Book Review: Tarnished Heroes by David Kessler


Tarnished Heroes
by David Kessler
Crime/Mystery
4 Stars
Kindle Re-issue

Blurb:

Young policeman Neil Douglas rushes to the aid of a woman who has been stabbed on Hampstead Heath. Seeing a man standing over the body, he lashes out with his baton, striking the man in the head. There is just one problem: the man didn’t attack the woman; he was coming to her aid. Neil has just put an innocent man in a life-threatening coma. And the killer is still on the loose.

Supended from duty and tormented by guilt, he is determined to track down the escaped killer. All the while he is taunted over the airwaves by a pretty but ruthless American phone-in show presenter.

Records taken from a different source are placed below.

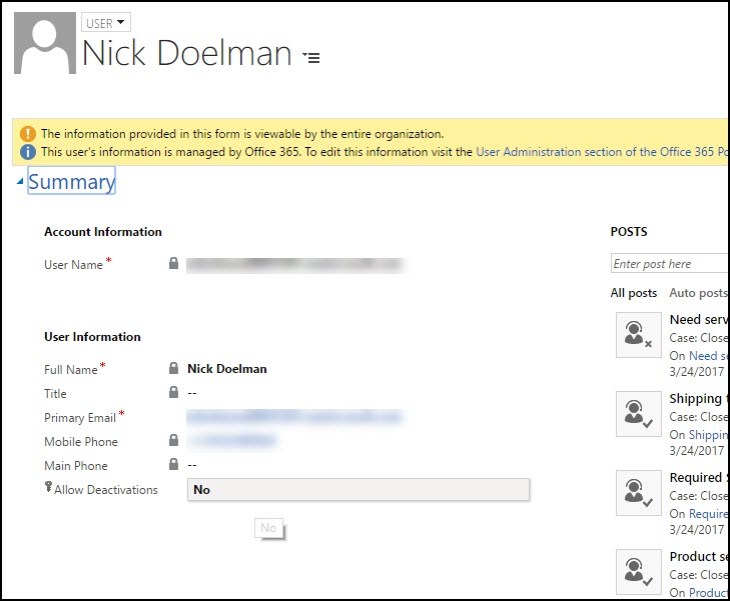Toggle the Allow Deactivations No field
This screenshot has width=730, height=601.
357,490
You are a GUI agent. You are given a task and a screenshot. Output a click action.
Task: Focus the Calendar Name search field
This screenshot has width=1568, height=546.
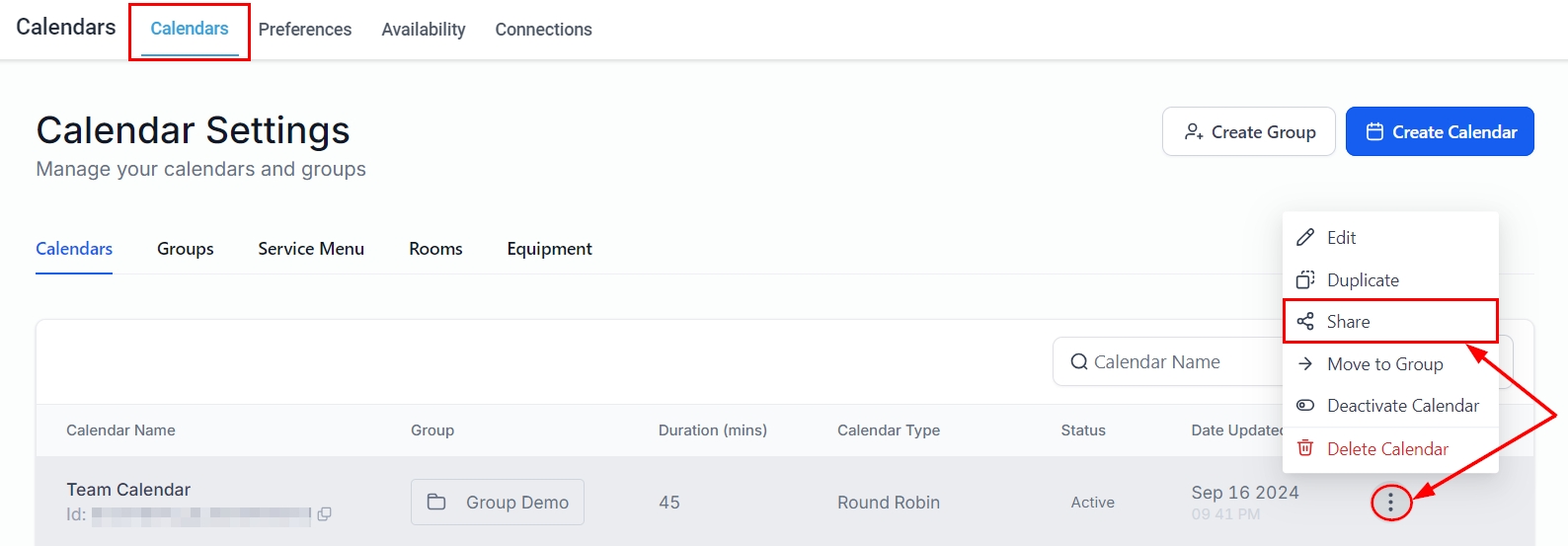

But who was the dead woman? Who is trying to hide every trace of her past? And does her case have anything to do with another murder case five years ago in which the “innocent man” whom Neil struck was the prime suspect? Neil is determined to find the answers to these questions – even if it costs him his life.

Review:

Late at night, coming to the scene after a woman is attacked on Hampstead Heath, young policeman Niel Douglas makes a split-second deicsion that will forever haunt him. Discovering a man over the woman's body brandishing a tree branch, Neil attacks him with his baton and sends the man into a coma. But the man wasn't the attacker, he had been coming to the woman's aid.

When the man's identity is revealed as Martin Roebuck, a murder suspect in a different case a few years ago, Neil feels there is more going on than meets the eye. Suspended from duty, hounded by the press and a talk-show radio host, Neil is determined to find out what is going on even if it meand losing his job or his life. But the more he investigates the more he realises that everyone has something to hide and they don't want Neil raking over old coals, especially the real killer.

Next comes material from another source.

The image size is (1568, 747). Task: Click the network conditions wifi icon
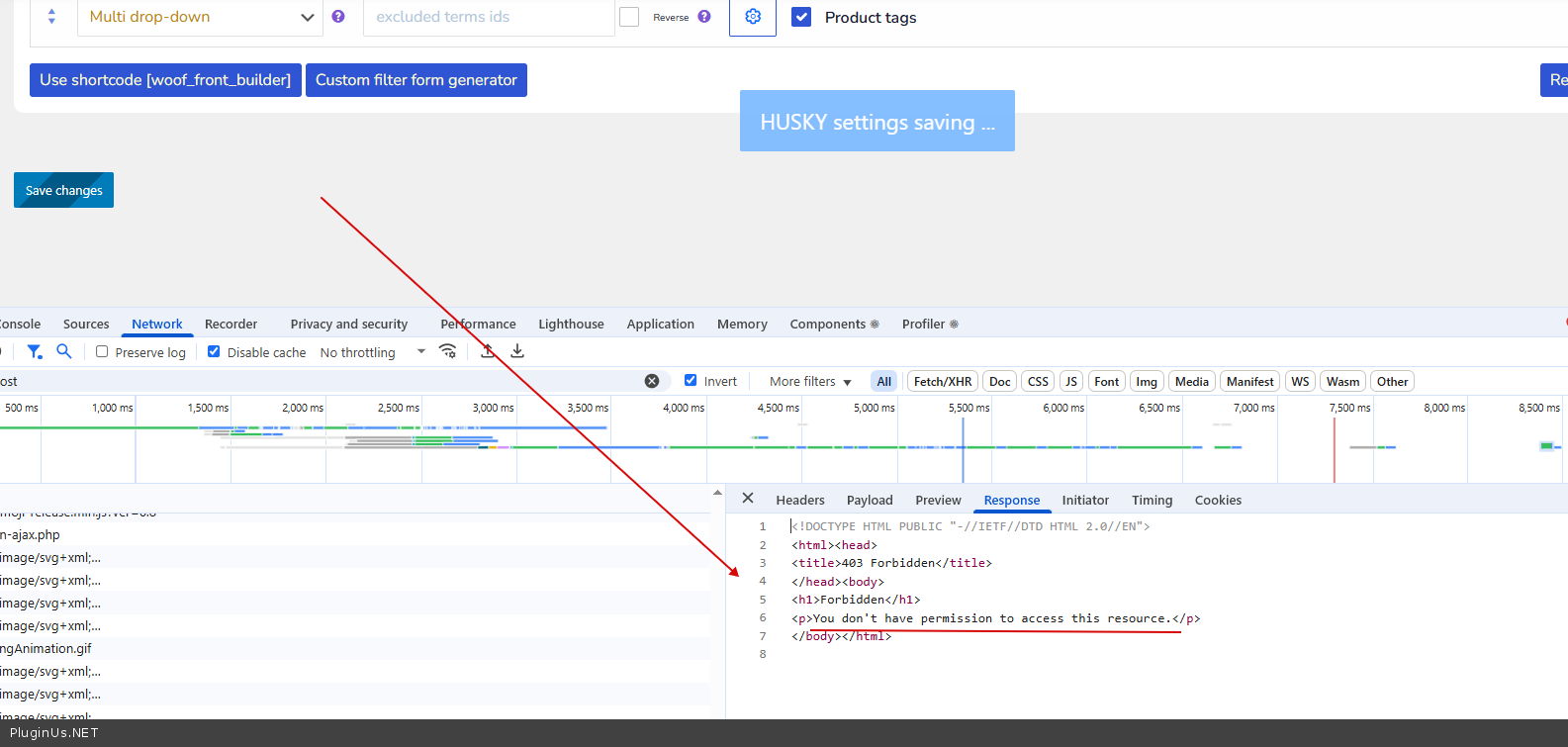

Now, although a crime novel with a mystery to solve, this seems more of a psychological drama and a character study. The pace is not as frantic with Mr. Kessler's later thrillers, but that isn't to say nothing happens or that it's slow moving. And one thing I have to applaud the author for – we get glimpses into the mind of the killer but without revealing the killer's identity before Neil finds out. I hate it when books let the reader find out more than the investigators do. Here, the reader feels as if they are investigating along with Neil and it really works.

As with all stories, it can stand or fall with its characters and here we have a very sympathetic protoganist, even if he has done some wrong things. You really get to know Neil as the book progresses. And the twists! There were a couple near the end that I didn't guess and they completely floored me, but all of them had little hints here and there earlier in the book so the reader doesn't feel cheated.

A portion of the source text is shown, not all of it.